A quanto pare il trio Bersani-Fratoianni-Civati non riesce a tenere il punto per più di cinque minuti. La sbandierata “rottura” col Pd di cui sono pieni i titoli dei giornali è, per esplicita dichiarazione dei leader, solo temporanea. Alle elezioni andranno divisi (ma solo perché la legge elettorale li obbliga!), ma il giorno dopo la sinistra riformista tratterà col Pd per ricostruire il centrosinistra. Ritengono di potersi riproporre come l’opzione di governo più affidabile per la classe dominante, evitando le incertezze di un governo della destra o dei 5 Stelle: non a caso sono stati, fino all’ultimo minuto possibile, i più convinti sostenitori del governo Gentiloni.

Poiché la curva era un po’ stretta, dal carro della “sinistra unita” sono caduti Rifondazione comunista e il “duo Brancaccio” Falcone-Montanari. Questa rottura ha causato grandi fibrillazioni nell’arcipelago della sinistra “radicale”: appelli, assemblee e nuovi raggruppamenti.

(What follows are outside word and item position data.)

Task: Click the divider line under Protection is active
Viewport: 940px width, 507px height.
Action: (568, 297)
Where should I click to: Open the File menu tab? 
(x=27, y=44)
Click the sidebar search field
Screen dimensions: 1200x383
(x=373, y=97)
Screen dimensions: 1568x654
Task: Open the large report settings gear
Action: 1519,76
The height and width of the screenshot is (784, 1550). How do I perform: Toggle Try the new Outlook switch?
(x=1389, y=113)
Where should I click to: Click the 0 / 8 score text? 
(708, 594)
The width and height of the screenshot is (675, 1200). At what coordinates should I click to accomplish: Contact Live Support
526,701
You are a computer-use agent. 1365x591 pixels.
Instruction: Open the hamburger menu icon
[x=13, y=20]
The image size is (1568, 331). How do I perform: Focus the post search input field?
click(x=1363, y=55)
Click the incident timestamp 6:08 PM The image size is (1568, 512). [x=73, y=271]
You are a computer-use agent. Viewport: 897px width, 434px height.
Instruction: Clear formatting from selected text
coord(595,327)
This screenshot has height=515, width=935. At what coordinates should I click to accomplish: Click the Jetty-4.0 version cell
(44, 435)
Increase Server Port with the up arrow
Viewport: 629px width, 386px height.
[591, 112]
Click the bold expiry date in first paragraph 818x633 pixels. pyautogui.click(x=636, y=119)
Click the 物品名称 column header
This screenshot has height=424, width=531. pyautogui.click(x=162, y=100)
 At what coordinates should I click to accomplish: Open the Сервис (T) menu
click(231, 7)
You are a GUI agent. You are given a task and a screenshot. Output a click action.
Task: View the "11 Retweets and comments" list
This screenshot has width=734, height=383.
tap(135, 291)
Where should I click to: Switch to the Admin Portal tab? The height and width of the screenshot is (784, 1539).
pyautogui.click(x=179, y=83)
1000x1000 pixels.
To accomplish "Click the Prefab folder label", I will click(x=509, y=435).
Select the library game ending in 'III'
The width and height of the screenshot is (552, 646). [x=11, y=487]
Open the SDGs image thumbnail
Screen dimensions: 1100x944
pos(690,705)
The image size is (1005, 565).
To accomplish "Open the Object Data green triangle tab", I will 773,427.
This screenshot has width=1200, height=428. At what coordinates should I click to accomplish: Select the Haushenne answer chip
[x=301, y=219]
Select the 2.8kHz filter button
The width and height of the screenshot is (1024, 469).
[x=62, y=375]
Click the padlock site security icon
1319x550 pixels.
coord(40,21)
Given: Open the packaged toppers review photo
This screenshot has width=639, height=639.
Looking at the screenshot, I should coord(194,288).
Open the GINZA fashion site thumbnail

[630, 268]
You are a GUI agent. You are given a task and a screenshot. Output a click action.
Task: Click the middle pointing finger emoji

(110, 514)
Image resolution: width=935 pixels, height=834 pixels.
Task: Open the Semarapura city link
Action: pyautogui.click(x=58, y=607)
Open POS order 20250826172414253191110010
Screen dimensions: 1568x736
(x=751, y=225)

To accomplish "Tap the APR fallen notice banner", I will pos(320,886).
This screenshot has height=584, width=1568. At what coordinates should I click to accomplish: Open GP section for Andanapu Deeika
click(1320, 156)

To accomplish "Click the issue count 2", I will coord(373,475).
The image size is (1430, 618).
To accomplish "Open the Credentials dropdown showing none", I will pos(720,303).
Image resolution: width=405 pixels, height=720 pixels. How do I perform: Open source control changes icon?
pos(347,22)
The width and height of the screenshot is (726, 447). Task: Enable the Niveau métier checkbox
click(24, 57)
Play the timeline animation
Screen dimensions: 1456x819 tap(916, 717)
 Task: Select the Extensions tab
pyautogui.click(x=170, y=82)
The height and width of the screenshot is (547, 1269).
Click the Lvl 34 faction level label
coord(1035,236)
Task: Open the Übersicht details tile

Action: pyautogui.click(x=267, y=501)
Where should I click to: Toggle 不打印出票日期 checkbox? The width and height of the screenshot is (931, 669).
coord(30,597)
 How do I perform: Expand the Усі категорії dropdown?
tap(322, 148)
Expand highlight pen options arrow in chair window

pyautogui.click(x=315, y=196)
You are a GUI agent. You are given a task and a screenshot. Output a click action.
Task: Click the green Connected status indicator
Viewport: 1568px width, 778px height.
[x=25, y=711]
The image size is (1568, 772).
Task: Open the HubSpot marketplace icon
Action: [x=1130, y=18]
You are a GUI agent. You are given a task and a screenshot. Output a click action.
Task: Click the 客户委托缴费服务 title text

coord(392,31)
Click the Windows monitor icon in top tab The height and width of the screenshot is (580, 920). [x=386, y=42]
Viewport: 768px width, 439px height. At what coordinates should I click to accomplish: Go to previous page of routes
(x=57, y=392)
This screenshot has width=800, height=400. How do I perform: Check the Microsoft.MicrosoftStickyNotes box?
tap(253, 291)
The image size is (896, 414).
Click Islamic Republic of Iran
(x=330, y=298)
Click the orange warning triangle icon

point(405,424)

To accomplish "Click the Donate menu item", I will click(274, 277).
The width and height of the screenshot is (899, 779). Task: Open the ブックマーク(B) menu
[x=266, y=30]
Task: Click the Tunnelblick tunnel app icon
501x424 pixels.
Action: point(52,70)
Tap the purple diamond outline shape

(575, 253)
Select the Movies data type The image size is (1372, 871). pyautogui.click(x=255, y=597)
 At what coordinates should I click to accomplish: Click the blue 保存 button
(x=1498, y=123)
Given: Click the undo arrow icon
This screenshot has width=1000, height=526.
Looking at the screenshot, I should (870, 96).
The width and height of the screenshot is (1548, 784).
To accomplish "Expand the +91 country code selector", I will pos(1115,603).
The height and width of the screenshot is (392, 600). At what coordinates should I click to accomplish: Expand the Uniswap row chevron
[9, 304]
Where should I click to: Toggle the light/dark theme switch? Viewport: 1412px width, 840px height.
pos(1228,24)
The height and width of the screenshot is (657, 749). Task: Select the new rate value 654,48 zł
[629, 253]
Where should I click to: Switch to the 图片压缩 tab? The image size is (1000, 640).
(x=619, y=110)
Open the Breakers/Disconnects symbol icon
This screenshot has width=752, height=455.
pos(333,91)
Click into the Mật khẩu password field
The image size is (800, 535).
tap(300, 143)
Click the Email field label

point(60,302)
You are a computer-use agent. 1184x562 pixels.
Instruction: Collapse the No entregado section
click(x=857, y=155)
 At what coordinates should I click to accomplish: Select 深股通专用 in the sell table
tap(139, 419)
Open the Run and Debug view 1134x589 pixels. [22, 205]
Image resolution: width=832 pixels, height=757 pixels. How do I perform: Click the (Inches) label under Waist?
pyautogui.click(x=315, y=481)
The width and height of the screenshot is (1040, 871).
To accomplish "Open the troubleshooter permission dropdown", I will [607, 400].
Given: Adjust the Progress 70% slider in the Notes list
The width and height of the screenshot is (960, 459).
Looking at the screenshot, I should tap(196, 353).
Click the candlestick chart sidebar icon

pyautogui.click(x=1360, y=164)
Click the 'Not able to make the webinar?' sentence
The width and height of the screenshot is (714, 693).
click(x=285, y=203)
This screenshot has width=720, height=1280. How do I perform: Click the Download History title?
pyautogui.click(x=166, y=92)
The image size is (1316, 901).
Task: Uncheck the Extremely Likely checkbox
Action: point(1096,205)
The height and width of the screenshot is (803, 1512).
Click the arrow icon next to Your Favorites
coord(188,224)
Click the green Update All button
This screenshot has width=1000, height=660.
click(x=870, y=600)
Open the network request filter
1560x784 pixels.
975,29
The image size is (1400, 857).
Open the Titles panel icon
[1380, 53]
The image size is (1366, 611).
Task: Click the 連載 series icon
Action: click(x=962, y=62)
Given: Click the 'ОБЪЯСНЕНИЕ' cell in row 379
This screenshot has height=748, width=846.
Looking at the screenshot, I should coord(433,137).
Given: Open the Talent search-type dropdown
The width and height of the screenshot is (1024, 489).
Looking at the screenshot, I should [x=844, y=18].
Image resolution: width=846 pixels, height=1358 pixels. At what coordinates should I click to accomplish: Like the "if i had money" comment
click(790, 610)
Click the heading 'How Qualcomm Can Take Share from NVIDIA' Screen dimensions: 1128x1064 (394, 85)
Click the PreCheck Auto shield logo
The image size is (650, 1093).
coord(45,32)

Ma proprio perché il problema dei rapporti col Pd è temporaneamente accantonato, emergono più chiaramente i punti critici, teorici e politici.

Le illusioni nei 5 Stelle

La crisi verticale della sinistra riformista in Italia e i successi dei 5 Stelle hanno infatti convinto buona parte dei dirigenti di questa sinistra che sia meglio nascondere, rinnegare o denigrare l’idea stessa dell’organizzazione politica e parlare in nome appunto del “popolo”, dei “movimenti”, ecc. In molti casi si tratta una manovra consapevole che serve a mascherare nomi e volti che hanno perso ogni credibilità, e questo certo vale per il gruppo dirigente del Prc, che da anni ormai ha assunto la ferma decisione di non presentarsi mai con il proprio volto in una competizione elettorale: nel 2008 era l’Arcobaleno, nel 2013 Rivoluzione civile (Ingroia), questa volta pare sarà Potere al popolo, assieme al centro sociale napoletano “Je so’ pazzo” – ex Opg.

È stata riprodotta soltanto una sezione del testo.